**WORK ORDER:** In the records below, copy the line that contains "Select the antecubital area of the arm answer" and each line after it, word for word, through the last.

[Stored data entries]
-*-

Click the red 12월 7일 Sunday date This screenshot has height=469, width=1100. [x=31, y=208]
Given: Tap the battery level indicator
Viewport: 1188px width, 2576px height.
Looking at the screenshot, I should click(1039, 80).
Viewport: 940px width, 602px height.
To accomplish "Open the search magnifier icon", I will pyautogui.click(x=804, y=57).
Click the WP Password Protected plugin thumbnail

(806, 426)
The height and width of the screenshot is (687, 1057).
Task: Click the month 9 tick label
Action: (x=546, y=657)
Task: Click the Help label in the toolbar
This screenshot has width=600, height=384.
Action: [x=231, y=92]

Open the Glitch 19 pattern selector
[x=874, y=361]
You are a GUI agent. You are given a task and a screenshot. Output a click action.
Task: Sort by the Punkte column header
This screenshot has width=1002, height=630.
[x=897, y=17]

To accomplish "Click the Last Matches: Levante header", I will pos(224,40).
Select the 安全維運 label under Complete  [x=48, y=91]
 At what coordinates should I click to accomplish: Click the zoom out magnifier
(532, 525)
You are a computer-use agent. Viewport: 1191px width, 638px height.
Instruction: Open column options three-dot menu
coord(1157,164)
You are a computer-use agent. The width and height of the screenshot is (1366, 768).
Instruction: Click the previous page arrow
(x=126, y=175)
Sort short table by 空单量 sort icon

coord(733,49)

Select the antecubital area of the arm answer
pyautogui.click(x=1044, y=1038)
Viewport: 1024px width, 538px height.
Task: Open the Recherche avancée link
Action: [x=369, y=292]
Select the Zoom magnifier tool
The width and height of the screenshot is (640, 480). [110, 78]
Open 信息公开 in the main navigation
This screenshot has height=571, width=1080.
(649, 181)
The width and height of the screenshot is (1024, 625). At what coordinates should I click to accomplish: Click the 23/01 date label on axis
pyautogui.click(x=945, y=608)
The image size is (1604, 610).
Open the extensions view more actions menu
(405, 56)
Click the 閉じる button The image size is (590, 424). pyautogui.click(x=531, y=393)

-*-

**RESULT FOR THIS EXERCISE:**
Select the antecubital area of the arm answer
pyautogui.click(x=1044, y=1038)
Viewport: 1024px width, 538px height.
Task: Open the Recherche avancée link
Action: [x=369, y=292]
Select the Zoom magnifier tool
The width and height of the screenshot is (640, 480). [110, 78]
Open 信息公开 in the main navigation
This screenshot has height=571, width=1080.
(649, 181)
The width and height of the screenshot is (1024, 625). At what coordinates should I click to accomplish: Click the 23/01 date label on axis
pyautogui.click(x=945, y=608)
The image size is (1604, 610).
Open the extensions view more actions menu
(405, 56)
Click the 閉じる button The image size is (590, 424). pyautogui.click(x=531, y=393)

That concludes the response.